Adaptive Federated Dropout: Improving Communication Efficiency and
Generalization for Federated Learning
- URL: http://arxiv.org/abs/2011.04050v1
- Date: Sun, 8 Nov 2020 18:41:44 GMT
- Title: Adaptive Federated Dropout: Improving Communication Efficiency and
Generalization for Federated Learning
- Authors: Nader Bouacida, Jiahui Hou, Hui Zang and Xin Liu
- Abstract summary: A revolutionary decentralized machine learning setting, known as Federated Learning, enables multiple clients located at different geographical locations to collaboratively learn a machine learning model.
Communication between the clients and the server is considered a main bottleneck in the convergence time of federated learning.
We propose and study Adaptive Federated Dropout (AFD), a novel technique to reduce the communication costs associated with federated learning.

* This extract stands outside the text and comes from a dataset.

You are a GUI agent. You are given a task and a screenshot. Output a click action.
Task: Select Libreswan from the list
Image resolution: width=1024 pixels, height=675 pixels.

- Score: 6.982736900950362
- License: http://arxiv.org/licenses/nonexclusive-distrib/1.0/
- Abstract: With more regulations tackling users' privacy-sensitive data protection in
recent years, access to such data has become increasingly restricted and
controversial. To exploit the wealth of data generated and located at
distributed entities such as mobile phones, a revolutionary decentralized
machine learning setting, known as Federated Learning, enables multiple clients
located at different geographical locations to collaboratively learn a machine
learning model while keeping all their data on-device. However, the scale and
decentralization of federated learning present new challenges. Communication
between the clients and the server is considered a main bottleneck in the
convergence time of federated learning.
In this paper, we propose and study Adaptive Federated Dropout (AFD), a novel
technique to reduce the communication costs associated with federated learning.
It optimizes both server-client communications and computation costs by
allowing clients to train locally on a selected subset of the global model. We
empirically show that this strategy, combined with existing compression
methods, collectively provides up to 57x reduction in convergence time. It also
outperforms the state-of-the-art solutions for communication efficiency.
Furthermore, it improves model generalization by up to 1.7%.